Collaborate means to work together on a common project toward a common goal. This is oftentimes used in the context of an intellectual or academic endeavor, but it could just as easily apply to any number of different projects. Here are a couple of examples:
- John Chow chose to collaborate with me in the writing of our Make Money Online book.
- The new Subaru BRZ and Scion FR-S sports cars are the result of a collaboration between Subaru and Toyota.
Although less common, collaborate can also be used in a military or political context, meaning to cooperate with an enemy nation. The traitor collaborated with the Trojans to facilitate their invasion.

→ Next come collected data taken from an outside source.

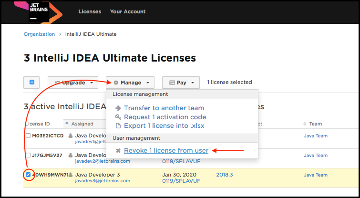Go to Your Account in top navigation
The width and height of the screenshot is (360, 198).
click(x=128, y=11)
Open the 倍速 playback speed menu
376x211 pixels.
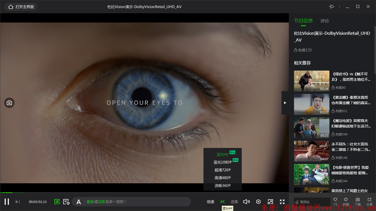[x=211, y=202]
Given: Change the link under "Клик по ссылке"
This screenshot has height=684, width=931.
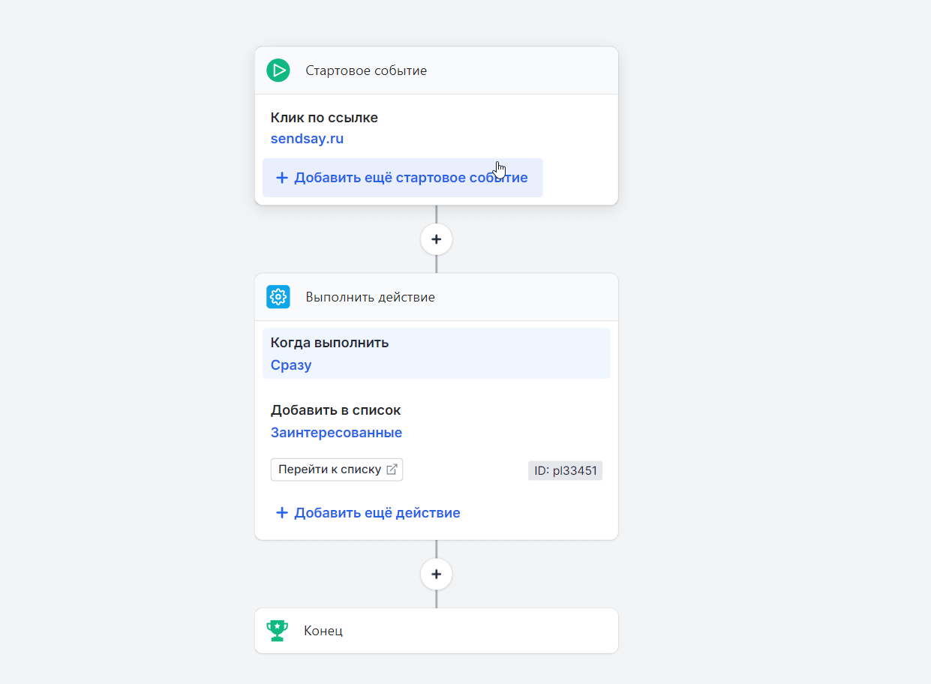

Corroborate, on the other hand, means to confirm or support a statement that was already given. This is most often used in a legal context. If Bill has an alibi, saying that he was actually at school when the crime happened, another student at the school may be able to corroborate the story if he or she saw Bill at school during that time period. The other person is helping to verify and strengthen the original statement or story.
- All the people in the arena can corroborate my account of what happened that night.
- His findings were later corroborated by other case studies on the same subject.
In other words, to corroborate is to provide support or evidence, demonstrating consistency and confirming the veracity of the original statement, claim or story.